Annie's Picks
Louise Penny's books are my favorite mystery series.
In this newest book, Chief Gamache has come out of retirement, and is still fighting his enemies in the Surete du Quebec. He is taking an unusual approach to the drug cartels, raising ethical and moral issues, A strange, hooded and silent character appears in the Village of Three Pines, someone is murdered and there are secrets from the past, which will be uncovered in the course of the investigation. The residents of the Village are their usual eccentric selves, Gamache may be putting them and his family in danger.
It is shortly after the Civil War, and Captain Jefferson Kidd roams the west doing performances of newspaper readings to a population that has little access to news in their own state, much less news from other parts of the country or world. By happenstance, he is given the task of returning a girl from the Indian tribe in Kansas which had kidnapped her, to her relatives in Texas. The child has no memory of her family and has no desire to be rescued. She is also a target for outlaws who have other purposes for her. The relationship building in this book is wonderful.
In Louise Penny's latest Chief Inspector Gamache has been pulled out of retirement to run the Surete Police Academy, which had been rife with corruption. Meanwhile, his friends in Three Pines find an old, mysterious map, which Gamache uses as part of a training exercise for some of the cadets. When a despised professor is found murdered while in possession of the map, and Gamache finds himself at odds with the official investigation. It's a great, well written story.
Colson Whitehead's Underground Railroad is realistic, imaginative historical fiction. He creates a Nineteenth Century America where the Underground Railroad is an actual railroad running underground, much like a subway, with stations and stationmasters. Cora, a runaway slave, travels north on the railroad, stopping in each state, experiencing a different aspect of racism in each one.
This is a story of love in a time of war, of friendship, family and duty. Taking place in England and Malta during WWII, it has characters whose strong senses of humor are tested by tragedy, and whose moral senses are tested by the expectations of society. Very funny, but then you'll cry.

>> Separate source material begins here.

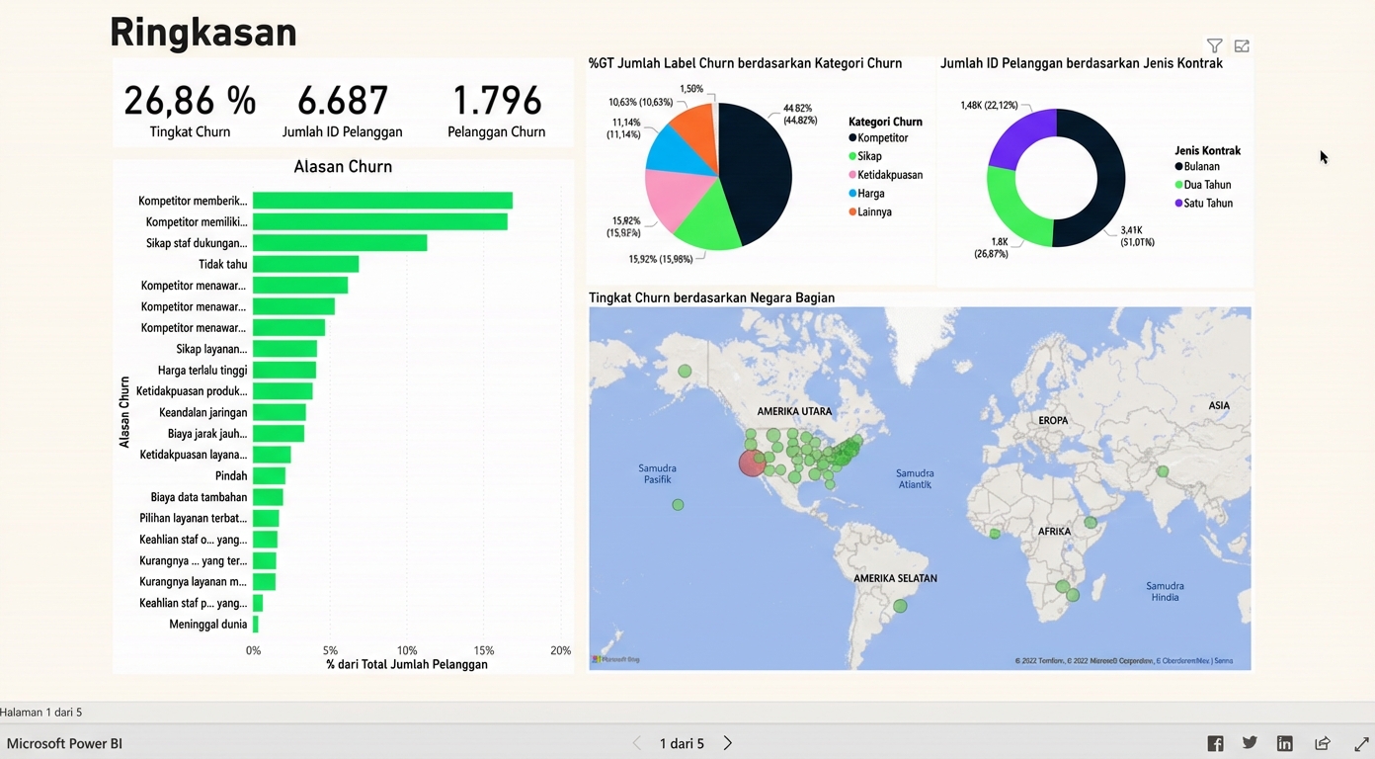
Task: Go to previous report page
Action: (636, 743)
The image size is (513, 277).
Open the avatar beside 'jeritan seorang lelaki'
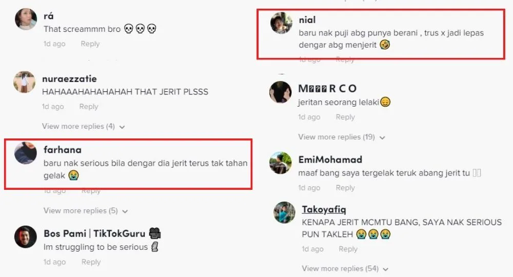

In this latest Maisie Dobbs, it is 1938, things are getting scarier in Europe, and Maisie, having just returned to England, is asked to leave again. The British Secret service asked her to impersonate the daughter of an important Englishman being held in Dachau who the Nazis will only release to a relative. At the same time she is asked to bring back form Germany the daughter of another important Englishman who has run away to Munich to party and socialize.
This book is both strong historical fiction and an intriguing mystery. The story is based on actual events involving, Katherine Parr, the sixth (and last) wife of Henry VIII, during the period when Henry VIII was dying (but it was treason to acknowledge it). Unease in the court was heightened by the King vacillating between two religious doctrines, and any courtier could be in favor one day and accused of heresy the next
A little boy with a big imagination reports seeing something big and scary in the woods. He is, of course, not believed, except by the one person who knows that he is telling the truth. When the little boy is murdered, the search for his killer reveals the scary thing in the woods and with it secrets long hidden. Like the villagers in the story, I found the premise to be somewhat unbelievable, but according to the author's note at the end, it is a historical fact. One of Louise Penny's best (and they are all good.)
A Lot of what you thought you knew about the sinking of the Lusitania was wrong.